Everyone knows about Flint’s first settler, Jacob Smith, and his trading post but the establishment built along the river by Flint’s first family gained more notoriety during the time. Todd’s Tavern was a hotel and eatery set up by John and Polly Todd in 1830.
The Todd family moved to Flint after visiting Smith’s trading post years before. Originally from Pontiac, John Todd fell in love with the area and purchased land from Francois Edward Campau (a friend of Smith’s) for $800, where he established a small farm. There he built Todd’s Tavern and the reputation of the place grew far and wide. Due to the abundance of game in the area, the tavern was able to provide an abundance of delicious dishes to weary travelers. Vegetables were easily found and venison, fish, turkey and more was presented on a daily basis. Todd traded with local native Americans for maple sugar and other treats in exchange for whiskey.
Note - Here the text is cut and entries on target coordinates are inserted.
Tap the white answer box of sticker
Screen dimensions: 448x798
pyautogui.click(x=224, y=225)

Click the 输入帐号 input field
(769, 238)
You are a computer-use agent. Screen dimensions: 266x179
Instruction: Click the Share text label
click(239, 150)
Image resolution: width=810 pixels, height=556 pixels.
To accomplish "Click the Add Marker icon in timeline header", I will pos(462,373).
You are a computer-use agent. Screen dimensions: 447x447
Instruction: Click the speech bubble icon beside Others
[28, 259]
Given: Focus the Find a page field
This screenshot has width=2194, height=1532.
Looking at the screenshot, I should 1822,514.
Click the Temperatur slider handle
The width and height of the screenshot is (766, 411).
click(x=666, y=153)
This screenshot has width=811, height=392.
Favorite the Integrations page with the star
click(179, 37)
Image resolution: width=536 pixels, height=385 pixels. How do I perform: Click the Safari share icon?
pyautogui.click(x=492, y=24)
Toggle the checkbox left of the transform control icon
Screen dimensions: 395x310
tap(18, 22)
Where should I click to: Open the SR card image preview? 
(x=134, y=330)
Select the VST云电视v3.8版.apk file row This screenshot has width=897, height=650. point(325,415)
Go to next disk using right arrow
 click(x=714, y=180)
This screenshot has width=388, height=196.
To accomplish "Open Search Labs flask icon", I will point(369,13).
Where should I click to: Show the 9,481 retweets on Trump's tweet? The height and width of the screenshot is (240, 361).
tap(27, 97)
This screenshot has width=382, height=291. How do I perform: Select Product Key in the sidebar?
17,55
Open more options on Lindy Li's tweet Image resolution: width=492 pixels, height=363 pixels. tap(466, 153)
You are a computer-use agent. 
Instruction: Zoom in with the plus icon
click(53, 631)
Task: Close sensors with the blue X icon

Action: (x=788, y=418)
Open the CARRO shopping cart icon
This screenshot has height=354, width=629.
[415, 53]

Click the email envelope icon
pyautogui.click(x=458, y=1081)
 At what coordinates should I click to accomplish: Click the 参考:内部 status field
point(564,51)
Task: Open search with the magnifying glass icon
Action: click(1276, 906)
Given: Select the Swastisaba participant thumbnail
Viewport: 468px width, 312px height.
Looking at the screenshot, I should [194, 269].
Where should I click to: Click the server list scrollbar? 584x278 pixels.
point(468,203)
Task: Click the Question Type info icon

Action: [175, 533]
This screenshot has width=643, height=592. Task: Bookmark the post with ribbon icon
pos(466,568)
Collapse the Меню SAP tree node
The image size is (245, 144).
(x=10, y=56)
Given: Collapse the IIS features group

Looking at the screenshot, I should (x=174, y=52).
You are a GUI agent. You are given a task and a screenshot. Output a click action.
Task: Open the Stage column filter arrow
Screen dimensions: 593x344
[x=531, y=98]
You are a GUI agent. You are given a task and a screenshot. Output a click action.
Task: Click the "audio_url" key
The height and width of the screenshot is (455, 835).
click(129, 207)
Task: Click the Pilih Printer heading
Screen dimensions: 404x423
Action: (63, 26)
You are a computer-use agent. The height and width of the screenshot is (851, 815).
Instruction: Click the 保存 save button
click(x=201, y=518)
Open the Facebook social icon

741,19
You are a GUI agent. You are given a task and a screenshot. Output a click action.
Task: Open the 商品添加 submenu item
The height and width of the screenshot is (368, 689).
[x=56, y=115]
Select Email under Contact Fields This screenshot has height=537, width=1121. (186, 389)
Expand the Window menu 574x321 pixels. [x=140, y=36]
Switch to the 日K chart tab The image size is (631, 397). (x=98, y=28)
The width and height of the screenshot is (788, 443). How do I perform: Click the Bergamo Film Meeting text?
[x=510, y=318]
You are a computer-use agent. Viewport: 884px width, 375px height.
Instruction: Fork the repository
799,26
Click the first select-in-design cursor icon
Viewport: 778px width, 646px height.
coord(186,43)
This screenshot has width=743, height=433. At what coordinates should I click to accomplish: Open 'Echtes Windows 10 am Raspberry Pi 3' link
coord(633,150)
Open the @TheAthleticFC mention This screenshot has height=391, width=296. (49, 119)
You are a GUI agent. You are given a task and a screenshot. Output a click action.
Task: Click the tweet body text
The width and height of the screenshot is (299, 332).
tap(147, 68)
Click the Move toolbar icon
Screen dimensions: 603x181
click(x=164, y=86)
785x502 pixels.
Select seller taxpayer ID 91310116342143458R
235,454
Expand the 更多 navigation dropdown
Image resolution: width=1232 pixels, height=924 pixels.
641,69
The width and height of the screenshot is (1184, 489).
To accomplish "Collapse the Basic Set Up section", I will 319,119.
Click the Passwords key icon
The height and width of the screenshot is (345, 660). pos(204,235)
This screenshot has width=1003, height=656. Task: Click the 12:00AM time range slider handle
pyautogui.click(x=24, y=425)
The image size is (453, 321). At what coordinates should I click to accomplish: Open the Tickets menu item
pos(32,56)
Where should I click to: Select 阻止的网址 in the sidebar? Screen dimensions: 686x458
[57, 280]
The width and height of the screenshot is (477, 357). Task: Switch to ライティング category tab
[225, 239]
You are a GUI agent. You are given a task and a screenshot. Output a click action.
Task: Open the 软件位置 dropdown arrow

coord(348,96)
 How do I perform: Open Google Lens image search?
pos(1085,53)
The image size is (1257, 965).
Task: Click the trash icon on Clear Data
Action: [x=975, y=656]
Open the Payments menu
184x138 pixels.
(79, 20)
The tavern became so popular that it quickly found itself over-capacity on most nights. Crowds of travelers would often wait for hours for their chance to sit at the table and those that wished to stay over-night were forced to sleep side-by-side on the floor in a jumble of their own belongings.
When needed John Todd would ferry travelers across the Flint river for a small fee in an old native American canoe.
As the year’s progressed, John and Polly Todd grew tired of being constant hosts and sold the tavern to Mr. Wait Beach from New York. The couple then moved to a small house on Saginaw St. and then to a farm on Flushing Rd. Later the family would move to Owosso, where they lived until death.
Todd’s Tavern was one of the first attractions Flint had to offer and pulled in visitors from miles around, many of which fell in love with the land and stayed. Smith’s Trading Post and Todd’s Tavern both were the beginning of a growing city.